Consegna 1 | Traduci in inglese questa frase dell'estratto su Trecca e il medico di comunità: «Trecca ipotizzò che in ogni distretto dovessero confluire più condotte mediche e che a capo ci fosse il “medico di comunità”.»
Consegna 2 |
Rispondi a queste domande sull'estratto su Trecca e il medico di comunità:
(a) In che anno Trecca divenne presidente dell'Associazione nazionale dei medici condotti?
(b) In che data sarebbe entrato in vigore il nuovo sistema sanitario nazionale previsto dalla legge 833?
(c) In che anno fu emanata la riforma sanitaria di Francesco Crispi?

Estratto documento |
····················

Nel 1976 Trecca divenne presidente dell’Associazione nazionale dei medici condotti. “Era un periodo particolarmente importante – rileva Farnetani – perché si trattava di definire il nuovo sistema sanitario nazionale previsto dalla legge 833 che sarebbe entrato in vigore il primo gennaio 1979. Trecca propose di trasformare le condotte mediche in distretti socio sanitari che avrebbero dovuto rappresentare un presidio assistenziale presente capillarmente in tutto il territorio. Importante e originale era la figura del “medico di comunità”: doveva garantire la presenza nel territorio come era stato previsto nella riforma sanitaria italiana emanata da Francesco Crispi nel 1888, che prevedeva la suddivisione di tutto il territorio nazionale in condotte mediche che dovevano garantire la presenza di un medico condotto che, in quanto residente, fosse in grado, anche nelle parti più sperdute della nazione, di assicurare l’assistenza sanitaria”.

Trecca ipotizzò che in ogni distretto dovessero confluire più condotte mediche e che a capo ci fosse il “medico di comunità”. “Già il termine usato dimostra la volontà di avere una figura di sanitario vicino alla gente, che facesse parte integrante del territorio e della popolazione – dice Farnetani a Fortune Italia – Trecca ipotizzò che il medico di comunità dovesse essere un medico residente e dipendente, ma anche un clinico che oltre, al compito istituzionale, avesse anche la conoscenza dell’andamento clinico ed epidemiologico rilevato sul campo. Occorreva una doppia figura per la medicina pubblica che garantisse l’aspetto di igiene e sanità pubblica, ma nello stesso tempo che fosse anche un medico convenzionato che, stando vicino al letto del malato, conoscesse sia le persone sia le realtà umane e i bisogni sociali presenti nel territorio”.

····················

Dati estratti |
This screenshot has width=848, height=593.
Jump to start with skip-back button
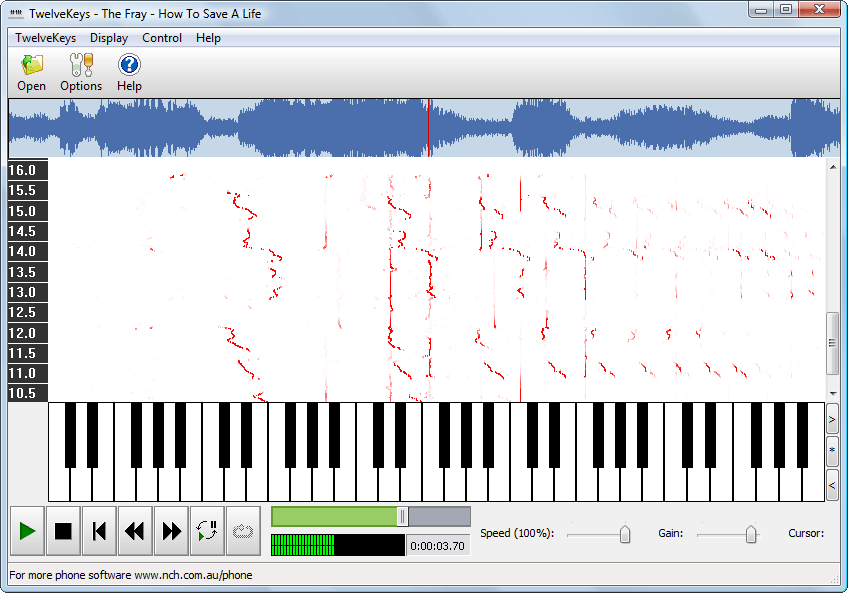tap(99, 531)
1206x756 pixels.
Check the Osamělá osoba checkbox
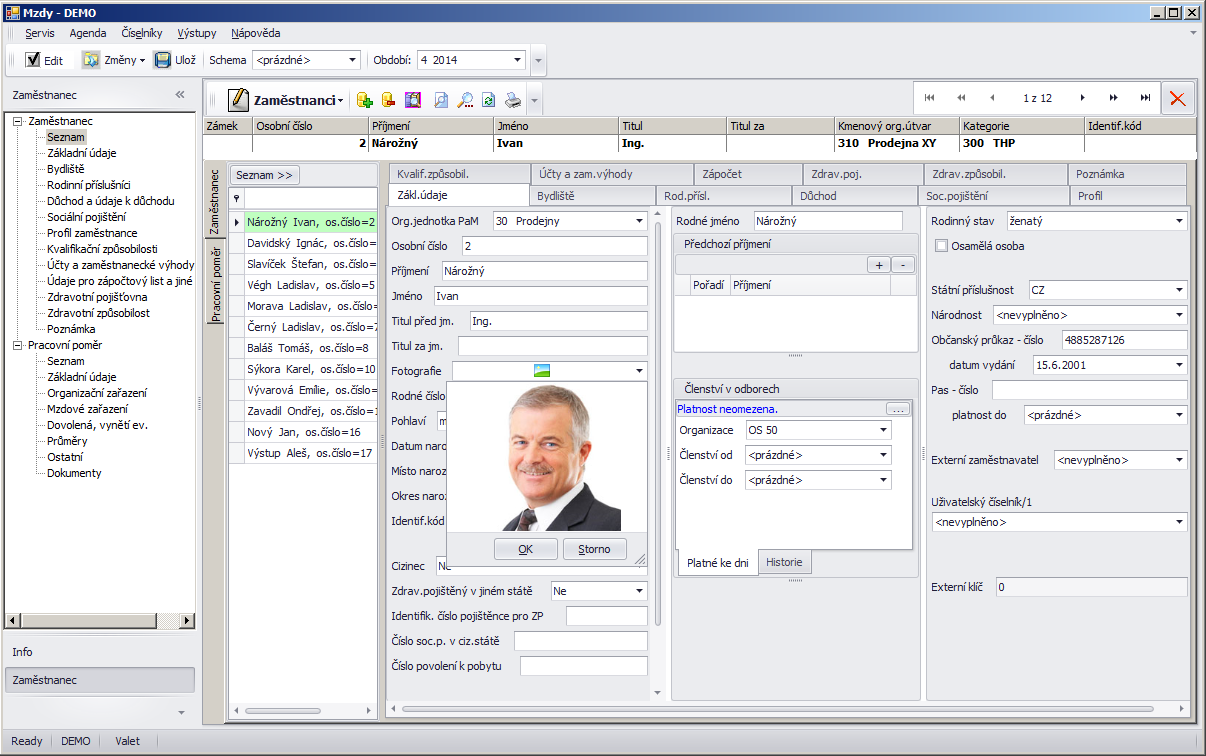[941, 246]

····················

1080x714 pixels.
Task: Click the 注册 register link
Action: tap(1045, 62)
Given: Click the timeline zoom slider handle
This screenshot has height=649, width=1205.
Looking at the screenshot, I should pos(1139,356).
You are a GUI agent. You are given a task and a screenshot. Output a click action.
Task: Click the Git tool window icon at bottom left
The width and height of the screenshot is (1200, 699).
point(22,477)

····················

Risposta scritta 1 | Trecca hypothesized that several local medical practices should converge into each district and that the "community doctor" should be at its head.

Risposta scritta 2 |
(a) Nel 1976.
(b) Il primo gennaio 1979.
(c) Nel 1888.